◆ **Task to complete**:
Copy out each line below that contains the string "button" with the same capitalization.

======== Available data ========

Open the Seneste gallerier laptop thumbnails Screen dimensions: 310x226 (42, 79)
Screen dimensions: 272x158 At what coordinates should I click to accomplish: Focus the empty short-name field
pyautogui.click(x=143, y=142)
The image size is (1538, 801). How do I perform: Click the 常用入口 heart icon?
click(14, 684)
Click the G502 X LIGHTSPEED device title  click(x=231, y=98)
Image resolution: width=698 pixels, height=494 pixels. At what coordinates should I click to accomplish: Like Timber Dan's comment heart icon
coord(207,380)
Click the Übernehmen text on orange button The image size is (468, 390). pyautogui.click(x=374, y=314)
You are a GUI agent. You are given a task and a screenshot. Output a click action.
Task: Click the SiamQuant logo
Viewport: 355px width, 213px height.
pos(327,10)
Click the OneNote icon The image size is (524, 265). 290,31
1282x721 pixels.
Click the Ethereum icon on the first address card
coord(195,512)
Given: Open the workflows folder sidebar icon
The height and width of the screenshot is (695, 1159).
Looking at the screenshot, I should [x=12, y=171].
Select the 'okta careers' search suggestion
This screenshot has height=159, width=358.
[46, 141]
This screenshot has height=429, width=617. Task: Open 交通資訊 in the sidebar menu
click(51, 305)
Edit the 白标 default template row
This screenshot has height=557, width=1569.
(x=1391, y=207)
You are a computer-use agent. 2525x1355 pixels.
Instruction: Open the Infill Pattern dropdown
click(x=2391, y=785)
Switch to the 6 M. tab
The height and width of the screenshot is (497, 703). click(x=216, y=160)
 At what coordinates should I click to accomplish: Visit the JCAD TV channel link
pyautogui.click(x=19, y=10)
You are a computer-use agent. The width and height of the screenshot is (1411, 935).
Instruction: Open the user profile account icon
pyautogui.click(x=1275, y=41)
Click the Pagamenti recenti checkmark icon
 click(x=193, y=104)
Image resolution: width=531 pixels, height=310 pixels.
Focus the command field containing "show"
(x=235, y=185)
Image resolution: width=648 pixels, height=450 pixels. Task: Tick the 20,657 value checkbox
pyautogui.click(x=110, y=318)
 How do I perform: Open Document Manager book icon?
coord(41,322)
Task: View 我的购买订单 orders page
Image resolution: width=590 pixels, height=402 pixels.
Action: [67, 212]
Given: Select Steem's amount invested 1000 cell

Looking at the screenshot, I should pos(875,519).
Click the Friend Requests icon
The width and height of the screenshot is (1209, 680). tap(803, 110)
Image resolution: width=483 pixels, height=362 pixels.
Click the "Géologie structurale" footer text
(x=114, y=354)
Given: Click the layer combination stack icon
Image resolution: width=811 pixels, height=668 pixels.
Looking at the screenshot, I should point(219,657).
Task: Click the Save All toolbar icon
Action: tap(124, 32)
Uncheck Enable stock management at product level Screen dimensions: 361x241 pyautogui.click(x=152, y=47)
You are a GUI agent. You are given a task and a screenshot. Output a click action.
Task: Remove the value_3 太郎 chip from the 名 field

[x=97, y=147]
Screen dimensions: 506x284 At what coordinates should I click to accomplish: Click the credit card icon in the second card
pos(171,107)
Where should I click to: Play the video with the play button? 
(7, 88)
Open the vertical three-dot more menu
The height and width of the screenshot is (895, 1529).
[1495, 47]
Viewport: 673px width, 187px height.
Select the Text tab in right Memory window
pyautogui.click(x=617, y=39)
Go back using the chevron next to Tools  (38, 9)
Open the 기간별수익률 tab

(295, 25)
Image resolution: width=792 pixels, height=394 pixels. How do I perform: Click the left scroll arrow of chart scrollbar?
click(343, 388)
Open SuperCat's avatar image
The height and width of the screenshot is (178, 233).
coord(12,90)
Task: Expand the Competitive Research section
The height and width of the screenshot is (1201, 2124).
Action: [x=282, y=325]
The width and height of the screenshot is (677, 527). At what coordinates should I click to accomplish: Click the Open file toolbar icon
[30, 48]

========

◆ **Result of the task**:
Click the Übernehmen text on orange button The image size is (468, 390). pyautogui.click(x=374, y=314)
Where should I click to: Play the video with the play button? 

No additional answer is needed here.